• Work task: Reproduce all the entries exactly and keep the pictures out.
=== Section Start ===
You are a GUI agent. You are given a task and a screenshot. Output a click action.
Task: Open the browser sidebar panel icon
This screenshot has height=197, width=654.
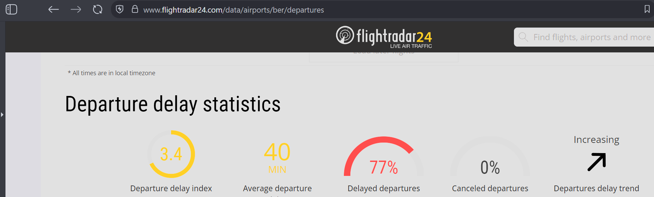tap(12, 9)
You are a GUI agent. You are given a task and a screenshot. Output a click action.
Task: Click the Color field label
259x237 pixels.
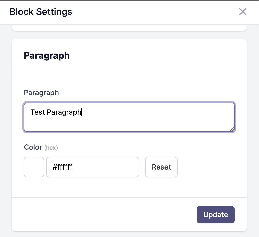[33, 147]
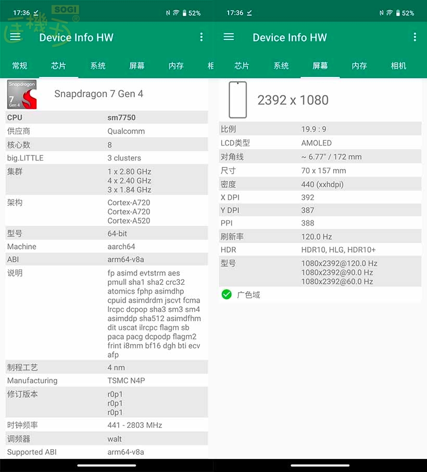Tap the phone display icon beside 2392 x 1080
Screen dimensions: 427x472
click(237, 98)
=== Section End ===
• Answer section:
You are a GUI agent. You are given a task and a screenshot. Output a click action.
Task: Open the browser sidebar panel icon
This screenshot has height=197, width=654.
tap(12, 9)
You are a GUI agent. You are given a task and a screenshot. Output a click action.
Task: Click the Color field label
259x237 pixels.
[33, 147]
Tap the phone display icon beside 2392 x 1080
Screen dimensions: 427x472
click(237, 98)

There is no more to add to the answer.